The Power Shift: Why Pay by Bank is Gaining Ground

Over the past few years, a quiet revolution has been brewing. Open banking and real-time payments infrastructure have enabled a new breed of direct-to-bank payment methods. These methods bypass card networks entirely, allowing merchants to accept funds directly from a customer’s bank account. Known as Pay by Bank, these solutions eliminate interchange and minimize fraud by authenticating through the bank itself.

Enter Pay by Passkey: A Safer, Smarter Way to Get Paid

Pay by Passkey takes Pay by Bank one step further. Instead of relying on passwords or complex redirects, it uses passkeys, a modern, device-native form of biometric authentication, to initiate secure, authenticated payments directly from a user’s bank. The result is a seamless experience that feels as fast and simple as Apple Pay, but with none of the card tax.

Real Savings, Real Control

With Pay by Passkey, merchants no longer surrender 3 percent of their revenue to payment middlemen. There are no hidden fees or chargeback risks, and funds arrive instantly or near-instantly. This level of transparency and control is a welcome change for businesses that have had to build pricing models around the card system’s limitations.

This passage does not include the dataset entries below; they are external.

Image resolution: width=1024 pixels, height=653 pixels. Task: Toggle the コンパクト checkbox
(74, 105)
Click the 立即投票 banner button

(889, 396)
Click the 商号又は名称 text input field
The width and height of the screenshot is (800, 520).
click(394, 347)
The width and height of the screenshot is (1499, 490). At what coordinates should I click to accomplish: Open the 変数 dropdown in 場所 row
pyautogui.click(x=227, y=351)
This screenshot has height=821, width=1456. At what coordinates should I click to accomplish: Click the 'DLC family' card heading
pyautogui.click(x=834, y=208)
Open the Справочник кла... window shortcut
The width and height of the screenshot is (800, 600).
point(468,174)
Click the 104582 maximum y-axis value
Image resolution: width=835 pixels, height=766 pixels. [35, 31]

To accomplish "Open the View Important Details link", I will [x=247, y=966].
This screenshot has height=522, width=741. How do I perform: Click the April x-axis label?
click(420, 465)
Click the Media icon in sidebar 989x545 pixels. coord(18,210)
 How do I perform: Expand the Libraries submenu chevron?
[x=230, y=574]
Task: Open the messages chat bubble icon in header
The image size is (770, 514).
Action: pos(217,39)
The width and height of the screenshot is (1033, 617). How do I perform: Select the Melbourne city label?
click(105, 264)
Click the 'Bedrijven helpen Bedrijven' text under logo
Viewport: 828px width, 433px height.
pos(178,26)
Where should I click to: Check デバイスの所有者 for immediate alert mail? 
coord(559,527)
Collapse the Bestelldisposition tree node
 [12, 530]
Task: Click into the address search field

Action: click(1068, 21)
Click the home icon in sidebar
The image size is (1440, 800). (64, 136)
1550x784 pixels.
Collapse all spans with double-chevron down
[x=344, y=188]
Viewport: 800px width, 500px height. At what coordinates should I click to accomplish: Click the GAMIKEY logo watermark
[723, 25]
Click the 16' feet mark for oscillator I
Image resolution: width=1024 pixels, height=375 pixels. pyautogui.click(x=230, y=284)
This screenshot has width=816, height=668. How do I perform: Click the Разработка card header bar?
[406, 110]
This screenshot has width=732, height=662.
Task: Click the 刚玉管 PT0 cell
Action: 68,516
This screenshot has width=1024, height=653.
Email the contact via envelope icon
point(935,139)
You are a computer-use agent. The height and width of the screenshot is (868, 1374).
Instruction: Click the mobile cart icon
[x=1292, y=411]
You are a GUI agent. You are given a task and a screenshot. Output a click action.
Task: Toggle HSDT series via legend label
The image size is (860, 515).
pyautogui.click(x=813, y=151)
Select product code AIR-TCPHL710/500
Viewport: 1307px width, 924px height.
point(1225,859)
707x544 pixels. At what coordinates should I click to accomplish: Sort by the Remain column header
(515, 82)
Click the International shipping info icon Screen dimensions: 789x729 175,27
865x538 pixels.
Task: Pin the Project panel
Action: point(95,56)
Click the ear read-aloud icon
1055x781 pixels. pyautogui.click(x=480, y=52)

Consumer Experience Without the Card Tax

Perhaps most importantly, Pay by Passkey is not just a cost-saving tool. It delivers the kind of smooth, one-click checkout experience that customers expect. With built-in biometric authentication and no need to enter card details, the payment feels fast, secure, and familiar. Unlike older Pay by Bank options that required multiple redirects and logins, this is Pay by Bank modernized for the mobile-first era.

The Competitive Edge for Modern Merchants

As more merchants seek to protect their margins and provide a better checkout experience, Pay by Passkey offers a compelling path forward. Early adopters will not only benefit from cost savings but also gain brand trust by showing they prioritize both efficiency and security. In competitive verticals like retail, travel, and marketplaces, every advantage counts.

Merchants are Breaking Up With the Status Quo

The card system may still dominate, but it is no longer the only option, or the best one. Merchants now have access to infrastructure that gives them back control. By adopting Pay by Passkey, they can escape the hidden tax of cards and build a payments stack that works in their favor. In a market where cost control, fraud prevention, and user experience are make-or-break, the case for Pay by Bank is stronger than ever.